The two detectives caught up with the man, and a struggle ensued. The man grabbed one of the officers' police radios and began hitting the policemen on the head with it. He had no other weapon.
One of the officers pulled his gun and shot the man once. The man died. The officers were treated for bruises and lacerations.
I have to question the allocation of police effort here -- a dozen officers to chase and catch a small animal but only two to deal with a mentally disturbed and potentially violent suspect.
Just think if a third officer had accompanied the two detectives. Maybe the three of them -- or four or five, if necessary -- could have stopped the single suspect without the use of a gun. Maybe the unarmed suspect would still be alive.
It's a fun novelty for police to chase coyotes through a city, but there are more important matters, sometimes life-and-death ones, that deserve more of their attention.
Interesting Coyote Facts
The recent New York reports made me curious about coyotes. A quick internet search led me to a well-researched and fairly definitive 2013 article by Scott Sandsberry in the Yakima (WA) Herald-Republic. HIs basic theme was that coyotes are here to stay.
Among his findings:
-- Just about every city has a coyote population, from urban San Francisco with 10 to 15 to Chicago, where estimates run as high as 2,000.

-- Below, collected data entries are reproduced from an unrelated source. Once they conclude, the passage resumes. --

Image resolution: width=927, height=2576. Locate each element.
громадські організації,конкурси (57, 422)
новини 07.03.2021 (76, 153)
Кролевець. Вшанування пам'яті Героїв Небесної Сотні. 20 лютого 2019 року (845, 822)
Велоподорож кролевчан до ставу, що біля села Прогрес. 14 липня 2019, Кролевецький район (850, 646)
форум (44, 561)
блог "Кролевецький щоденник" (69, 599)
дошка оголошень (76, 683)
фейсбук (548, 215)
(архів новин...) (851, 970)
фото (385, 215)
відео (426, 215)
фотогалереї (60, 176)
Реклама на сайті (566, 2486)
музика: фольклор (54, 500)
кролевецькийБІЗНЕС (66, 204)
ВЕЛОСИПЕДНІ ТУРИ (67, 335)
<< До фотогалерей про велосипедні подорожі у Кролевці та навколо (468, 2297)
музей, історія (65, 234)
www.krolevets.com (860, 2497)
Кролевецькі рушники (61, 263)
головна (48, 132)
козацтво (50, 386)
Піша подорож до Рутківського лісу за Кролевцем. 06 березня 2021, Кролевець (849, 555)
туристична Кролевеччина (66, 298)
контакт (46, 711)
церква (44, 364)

-- Coyotes kill more livestock than bobcats, mountain lions, cougars, bears, dogs and wolves combined. (Like the others, coyotes occasionally attack and kill humans.) This is simply because there are so many more coyotes than members of the other predator groups.
-- As many as 400,000 coyotes are killed each year by ranchers, hunters and wildlife officials, but their overall population is believed to have doubled over the last 150 years.
-- Delaware was the last state to host a coyote population, apparently starting in the late aughts. Since the state is mostly bounded by water, the coyotes had to "travel through a 15-mile strip of urban blacktop populated by 150,000 humans" to stake their claim.